Opening: Saturday, August 17, 2024 | 11am – 5pm
On view: Fridays through Sundays, August 16 – 25 | 11am – 5pm
Location: RU House at Colonels Row, Building #404B on Governors Island
Art residencies are like confluences – people from different places travel, gather, and work for some time, and various ideas, approaches, and practices flow with each other. NYC, a unique urban confluence, has bodies of water flowing around, and where some of them confluence, there is a historically layered island – once referred to as Paggank (meaning nut island) by the native Lenape, later reserved for colonial governors, then used as a military base that was decommissioned in the 1990s. Governors Island is now open to the public, art, culture, and education. The row of former houses has a new function now – every year from May to October, various organizations become temporary hosts with activities through the “Organizations in Residence” program of Governors Island Arts. Residency Unlimited (RU), a renowned international art residency program in NYC, is an organization in residence at one of these houses. For some time in 2024, this becomes “The House of Confluence” where various approaches coalesce through exhibitions and open studio events.
See you on the island!
Bricolage:
In August 2024, “The House of Confluence” presents a group exhibition “Bricolage.” It showcases the works of five artists currently in the residency program of RU: Cecilia Barreto (Mexico), Shia Roan Conlon (Finland), Gjorgji Despodov (North Macedonia), R.B van Heesch (Netherlands), and David Přílučík (Czech Republic). This exhibition is curated by RU Guest Curator Data Chigholashvili.

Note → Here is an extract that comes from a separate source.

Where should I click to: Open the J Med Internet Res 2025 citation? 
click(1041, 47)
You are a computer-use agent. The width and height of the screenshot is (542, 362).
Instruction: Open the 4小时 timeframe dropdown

Bricolage is a loanword from French that relates to the exhibition not with its direct translation, but conceptually through its multifaceted understanding in arts, humanities, and social sciences. It connects with “The House of Confluence” by reflecting on international exchanges in the arts, and in this process, bringing residency group shows together to offer new insights. Moreover, bricolage here is seen as worldmaking (introduced by Nelson Goodman), more in a sense wherein culture and meanings are (re)considered in flux, as lived experiences – that critically build on existing symbols, knowledge, and imaginations to create new understandings and directions. Through different topics and approaches found in the artworks, the exhibition proposes a diversity in worldmaking. In this bricolage, we find revisiting symbols and charts, representing personal or imaginary worlds, addressing less-known stories, and exploring fragments of reliefs or landscapes – aspects that flow and differently emerge in the works, creating interconnections concerning the complexity of how we make the (sense of) world around us.
The first floor of the house presents rather personal aspects in worldmaking, while the two installations differ in approaches and forms of expression.
The works of Shia Roan Conlon are intimate representations of trans lives, which celebrate desire, fantasy, liberation, and everyday life. “Family Portrait” is a long-term project wherein the artist explores queer and trans archives, combines this material with his personal pictures from childhood and artistic practice, and explores the idea of family. This bricolage of images and ephemera is like a patchwork of queer history and art, offering insights into worldmaking wherein marginalized groups have often been missing.
Interested in exploring the inner world through experimental filmmaking, the immersive installation “Trinity: The Plot Hole” by R.B van Heesch uses material from his ongoing film project, which is inspired by the book “Mount Analogue: A Novel of Symbolically Authentic Non-Euclidean Adventures in Mountain Climbing” by René Daumal. The installation utilizes working footage from this project, develops analog manipulations, and creates kaleidoscopic sequences to represent the cinematic effects of spiritual transformation.
Through the works of three artists working with different forms and approaches, the second floor of the house proposes redefined understandings of collective myths, landscapes, and realities.
Cecilia Barreto works on artistic research projects in which socio-economic data from various sources become the underlying structures of her artworks. Focusing on extractivism, and its social and environmental consequences, her abstract paintings are based on diagrams, figures, and maps. Through this approach, the artist critically reflects on how places and communities are affected by extracting resources, often for the “cleaner world” in other parts of the planet.
In “Validation Seekers (The Gods of the West),” Gjorgji Despodov focuses on the journey of a hero and rethinks myths and archetypes. The relief reminds us of classical sculptures but with a body-positive approach, where contemporary symbols and elements also merge with them. The installation hints at consumerist culture, suggesting a world where emojis and certain symbols act like prayers, worshipping new heroes, deities, or gods – which in the manner of bricolage consists of old and new forms, and in their representations take the plastic form of our time.
Challenging anthropocentric views on nature, and researching image-making and romanticization of landscapes, David Přílučík offers a CGI world where various layers combine. It is ambiguous whether to what “Relief” the title refers to – an outline of an actual landscape that one knows, an imagined one, and/or that feeling of relief? Manipulated sounds are as enigmatic as the emotions, conditions, and actions of humans in this place that shifts. It offers a bricolage of landscapes from the past, reimagined through representation that the work transcends, exploring landscapes and reliefs of today’s world.